If you can, I'd try to bring the Pleco back to the store, even if they don't give you a credit for him. As they grow, they produce a lot of waste which pollutes the tank, and it doesn't take long before they need a 75 gallon tank or larger. My big guy was crowded in my 125....


----------



## joephys (May 9, 2006)

JanS said:


> ...
> 
> I hope that isn't a common Pleco in your 10 gallon, or you're going to have some serious problems in there with water quality.
> ...


Or for that matter, just about any pleco. Not only water quality issues, but the tank is just to small. A common pleco, depending on the species, can get to be longer than the tank. Some of the smaller species can do ok, but I really think that for even the smaller pleco's, a 20 should be the minimum tank size.

As far as what you can put into a 29, just about any community fish should be ok with plants. The biggest thing to watch out for are fish that eat plants, or fish that dig in the substrate. Tetras, livebearers, rasboras, danios gouramies, and the mentioned angels are good tankmates.


----------



## cydric (Nov 1, 2006)

I planted some new plants i purchased today at a lfs and planted them in my tank. The fish i've decided on are cherry shrimp and not sure what type of small schooling fish to go along with the cherry shrimp i'm going to be purchasing in the future. right now i'm just hoping my newly purchased plants make it in my 29 gallon tank. :fear:


----------



## star rider (Feb 27, 2006)

cydric,
FYI, a full grown angel will eat full grown guppies. there are a few smaller plecos(catfish) youcan place in a 29..bristle nose and rubberlipped are two species that come to mind..albino BN's only get around 4-5 "

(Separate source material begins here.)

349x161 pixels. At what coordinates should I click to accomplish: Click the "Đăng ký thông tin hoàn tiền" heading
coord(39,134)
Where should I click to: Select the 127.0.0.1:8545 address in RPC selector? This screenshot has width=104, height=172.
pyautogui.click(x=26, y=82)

for the 10 you could get oto's if the water conditions are well kept.

there are other dwarf cichlids and some small cichlid species you could get also.

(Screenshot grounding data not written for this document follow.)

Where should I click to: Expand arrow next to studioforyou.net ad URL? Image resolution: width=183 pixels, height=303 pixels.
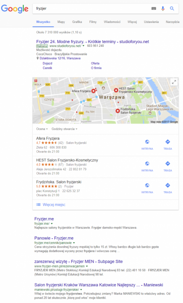click(x=84, y=46)
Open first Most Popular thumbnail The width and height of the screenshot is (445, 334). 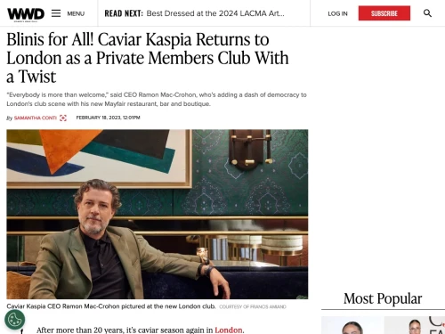click(352, 325)
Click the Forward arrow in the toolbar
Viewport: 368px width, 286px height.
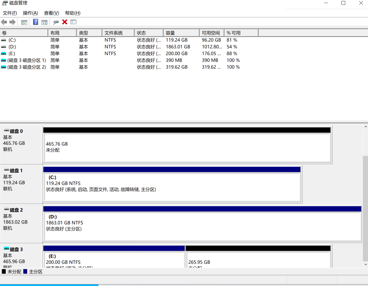click(12, 22)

there are plwnty of small schooling fish if you want to go that route..tetras come to mind.


----------



## cydric (Nov 1, 2006)

star rider said:


> cydric,
> FYI, a full grown angel will eat full grown guppies. there are a few smaller plecos(catfish) youcan place in a 29..bristle nose and rubberlipped are two species that come to mind..albino BN's only get around 4-5 "
> 
> for the 10 you could get oto's if the water conditions are well kept.
> ...


I've decided on what type of fish i want for my 29 gallon once it's ready. I'm going to go with cherry shrimp with a small school of fish (undecided on that). Right now i'm hoping my newly bought plants take place and grow. As for my 10 gallon, i'm going to leave it alone because i'm not having any problems with it and it's had the same fish in it for over 3 years, my pleco is only about 4" long. If he gets any bigger then i'll consider returning him to a lfs. I keep up on my 10 gallon pretty well. I use a suck vacuum to suck up all the fish waste from the bottom about every 2 weeks and do water changes at the same time.

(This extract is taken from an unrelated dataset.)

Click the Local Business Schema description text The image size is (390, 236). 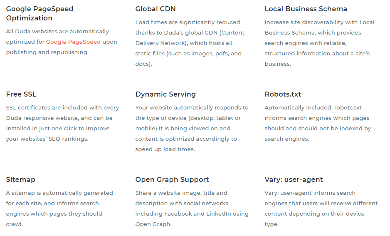click(320, 43)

Anyone have any ideas on what type of small schooling fish would go good with cherry shrimp?


----------



## JanS (Apr 14, 2004)

Hi Cydric.

Just about any of the smaller schooling fish like Cardinals, etc. should be fine with your shrimp and long as they have plenty of cover.

What kind of plants did you buy? If you can get your hands on some fast growers, it will really help eat up the extra nutrients as it gets established. Some of the faster growing ones would be things like giant hygro, najas, or hornwort.

As for the plec, one thing you might want to keep in mind is that it's better to give them to the store when they're still fairly small. Once they get huge, some of the stores are hesitant to take them.


----------



## JanS (Apr 14, 2004)

Hi Cydric, 
I decided to split this post and move the rest to another forum since you'll get better plant question response there. 
Here's where you can find the rest of it.
http://www.aquaticplantcentral.com/forumapc/new-to-aquarium-plants/33068-low-light-plants.html


----------



## cydric (Nov 1, 2006)

Thanks JanS.


----------